A mathematical model is created of the dynamic response of pressures caused by flow inputs to an existing distributed helium refrigeration system. The dynamic system studied consists of the suction and discharge pressure headers and compressor portions of the refrigeration system used to cool the superconducting magnets of the Tevatron accelerator at the Fermi National Accelerator Laboratory. The modeling method involves identifying the system from data recorded during a series of controlled tests, with effort made to detect locational differences in pressure response around the four mile accelerator circumference. A review of the fluid mechanics associated with the system indicates linear time invariant models are suitable for the identification, particularly since the governing equations of one dimensional fluid flow are approximated by linear differential equations. An outline of the experimental design and the data acquisition system are given, followed by a detailed description of the modeling, which utilized the Matlab programming language and associated System Identification Toolbox.

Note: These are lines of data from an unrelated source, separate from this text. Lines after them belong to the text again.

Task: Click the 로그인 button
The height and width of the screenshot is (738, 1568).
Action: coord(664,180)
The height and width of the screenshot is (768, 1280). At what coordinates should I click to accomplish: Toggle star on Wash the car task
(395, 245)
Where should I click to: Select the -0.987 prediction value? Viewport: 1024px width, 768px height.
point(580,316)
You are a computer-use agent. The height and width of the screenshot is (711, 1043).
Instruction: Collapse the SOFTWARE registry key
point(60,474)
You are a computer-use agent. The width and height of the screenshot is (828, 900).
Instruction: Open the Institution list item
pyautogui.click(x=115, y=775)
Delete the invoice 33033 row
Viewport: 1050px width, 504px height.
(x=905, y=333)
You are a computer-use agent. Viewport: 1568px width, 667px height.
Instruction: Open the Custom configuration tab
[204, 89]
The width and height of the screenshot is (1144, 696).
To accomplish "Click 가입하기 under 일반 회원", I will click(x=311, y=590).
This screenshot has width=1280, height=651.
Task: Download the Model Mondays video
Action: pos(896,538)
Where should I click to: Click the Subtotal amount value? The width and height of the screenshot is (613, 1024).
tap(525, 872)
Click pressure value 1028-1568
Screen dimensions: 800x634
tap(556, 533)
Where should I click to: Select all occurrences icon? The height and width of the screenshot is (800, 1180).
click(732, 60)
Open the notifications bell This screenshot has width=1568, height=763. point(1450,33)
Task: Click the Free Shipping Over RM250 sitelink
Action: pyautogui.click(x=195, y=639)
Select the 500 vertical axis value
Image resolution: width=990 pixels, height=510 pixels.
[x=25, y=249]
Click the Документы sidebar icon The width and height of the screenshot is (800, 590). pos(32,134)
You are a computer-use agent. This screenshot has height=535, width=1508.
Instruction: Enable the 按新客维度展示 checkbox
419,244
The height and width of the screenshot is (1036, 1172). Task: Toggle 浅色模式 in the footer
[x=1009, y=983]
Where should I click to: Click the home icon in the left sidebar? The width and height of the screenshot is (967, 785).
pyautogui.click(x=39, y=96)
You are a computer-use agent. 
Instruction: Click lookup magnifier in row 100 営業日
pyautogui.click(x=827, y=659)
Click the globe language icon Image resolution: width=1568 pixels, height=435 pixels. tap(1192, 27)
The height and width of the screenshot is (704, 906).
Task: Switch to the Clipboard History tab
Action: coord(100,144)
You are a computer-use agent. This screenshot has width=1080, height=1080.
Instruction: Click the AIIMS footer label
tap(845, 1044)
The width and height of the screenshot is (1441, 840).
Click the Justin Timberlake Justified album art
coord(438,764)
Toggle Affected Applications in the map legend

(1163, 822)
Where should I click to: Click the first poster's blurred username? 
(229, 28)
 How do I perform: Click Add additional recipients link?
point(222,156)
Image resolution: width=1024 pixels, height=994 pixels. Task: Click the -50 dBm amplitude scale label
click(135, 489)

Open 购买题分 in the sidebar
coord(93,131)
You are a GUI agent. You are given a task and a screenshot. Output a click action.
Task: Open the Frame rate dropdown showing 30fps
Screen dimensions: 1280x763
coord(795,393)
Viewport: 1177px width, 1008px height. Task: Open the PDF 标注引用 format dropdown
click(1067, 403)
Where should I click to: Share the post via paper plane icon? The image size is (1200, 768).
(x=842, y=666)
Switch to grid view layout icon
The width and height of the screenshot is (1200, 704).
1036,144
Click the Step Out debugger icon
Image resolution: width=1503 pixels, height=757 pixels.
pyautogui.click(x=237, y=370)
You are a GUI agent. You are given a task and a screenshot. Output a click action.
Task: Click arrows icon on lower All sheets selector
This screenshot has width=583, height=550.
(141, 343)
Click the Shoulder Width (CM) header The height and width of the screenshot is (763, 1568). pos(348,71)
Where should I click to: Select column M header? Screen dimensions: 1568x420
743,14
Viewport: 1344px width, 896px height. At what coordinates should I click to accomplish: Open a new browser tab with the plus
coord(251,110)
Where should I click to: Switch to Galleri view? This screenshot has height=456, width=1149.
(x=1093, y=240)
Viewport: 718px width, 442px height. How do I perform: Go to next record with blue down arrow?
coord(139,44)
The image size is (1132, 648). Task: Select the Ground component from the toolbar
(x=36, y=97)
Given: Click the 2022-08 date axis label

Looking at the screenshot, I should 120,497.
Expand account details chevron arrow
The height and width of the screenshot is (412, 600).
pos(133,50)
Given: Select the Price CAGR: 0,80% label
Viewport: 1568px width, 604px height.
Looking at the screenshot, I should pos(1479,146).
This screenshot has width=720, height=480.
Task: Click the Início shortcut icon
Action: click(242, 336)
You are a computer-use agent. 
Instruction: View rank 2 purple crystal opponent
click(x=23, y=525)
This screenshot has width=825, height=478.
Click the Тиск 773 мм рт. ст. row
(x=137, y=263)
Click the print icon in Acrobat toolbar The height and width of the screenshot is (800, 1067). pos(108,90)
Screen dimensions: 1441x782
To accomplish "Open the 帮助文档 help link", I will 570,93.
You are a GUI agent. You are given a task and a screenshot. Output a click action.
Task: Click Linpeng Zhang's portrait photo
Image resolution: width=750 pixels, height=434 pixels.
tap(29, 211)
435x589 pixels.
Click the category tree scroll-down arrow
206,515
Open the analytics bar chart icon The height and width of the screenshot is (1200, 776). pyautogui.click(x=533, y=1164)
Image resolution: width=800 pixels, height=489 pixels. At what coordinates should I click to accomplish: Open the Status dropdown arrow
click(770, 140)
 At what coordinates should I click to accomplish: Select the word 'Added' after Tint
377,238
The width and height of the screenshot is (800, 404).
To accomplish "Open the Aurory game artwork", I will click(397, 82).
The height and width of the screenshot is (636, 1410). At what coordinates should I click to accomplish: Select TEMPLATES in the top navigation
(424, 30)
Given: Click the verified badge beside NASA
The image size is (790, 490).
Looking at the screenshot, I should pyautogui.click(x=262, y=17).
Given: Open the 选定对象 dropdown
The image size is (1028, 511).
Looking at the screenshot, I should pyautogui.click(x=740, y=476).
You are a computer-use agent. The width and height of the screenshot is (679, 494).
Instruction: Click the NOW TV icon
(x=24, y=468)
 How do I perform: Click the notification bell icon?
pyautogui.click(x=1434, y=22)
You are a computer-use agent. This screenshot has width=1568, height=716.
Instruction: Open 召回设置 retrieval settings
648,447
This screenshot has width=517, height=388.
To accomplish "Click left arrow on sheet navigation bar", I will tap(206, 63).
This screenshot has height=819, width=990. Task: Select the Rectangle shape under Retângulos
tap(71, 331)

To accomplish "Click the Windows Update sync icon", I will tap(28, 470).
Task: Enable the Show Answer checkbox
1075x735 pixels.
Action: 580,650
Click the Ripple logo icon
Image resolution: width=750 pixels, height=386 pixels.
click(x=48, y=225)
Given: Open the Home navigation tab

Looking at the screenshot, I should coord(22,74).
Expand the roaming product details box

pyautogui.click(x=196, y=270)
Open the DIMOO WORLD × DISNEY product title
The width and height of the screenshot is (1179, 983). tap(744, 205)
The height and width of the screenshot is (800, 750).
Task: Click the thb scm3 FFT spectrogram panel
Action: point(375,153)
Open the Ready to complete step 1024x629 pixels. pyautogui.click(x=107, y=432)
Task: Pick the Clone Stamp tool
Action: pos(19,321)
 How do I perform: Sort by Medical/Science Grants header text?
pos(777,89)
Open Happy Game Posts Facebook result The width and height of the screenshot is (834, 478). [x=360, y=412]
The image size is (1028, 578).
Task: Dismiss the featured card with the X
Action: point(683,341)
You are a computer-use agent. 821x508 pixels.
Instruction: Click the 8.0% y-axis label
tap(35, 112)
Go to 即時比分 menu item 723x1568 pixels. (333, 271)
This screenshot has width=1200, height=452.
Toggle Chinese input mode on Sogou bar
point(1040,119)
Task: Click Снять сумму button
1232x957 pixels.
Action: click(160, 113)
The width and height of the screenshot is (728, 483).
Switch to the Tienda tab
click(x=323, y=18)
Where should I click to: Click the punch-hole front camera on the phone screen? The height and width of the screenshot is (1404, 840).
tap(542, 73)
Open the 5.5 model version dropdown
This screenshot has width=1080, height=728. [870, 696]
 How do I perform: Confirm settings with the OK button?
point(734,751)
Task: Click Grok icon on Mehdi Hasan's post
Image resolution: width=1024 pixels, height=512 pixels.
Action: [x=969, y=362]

Two representations of the system are presented. One, a black box model, provides a multi-input, multi-output description assembled from the results of single input step function testing. This description indicates definite variation in pressure response with distance from the flow input location, and also suggests subtle differences in response with the input location itself. A second system representation is proposed which details the relation between continuous flow changes and pressure response, and provides explanation of a previously unappreciated pressure feedback internal to the system.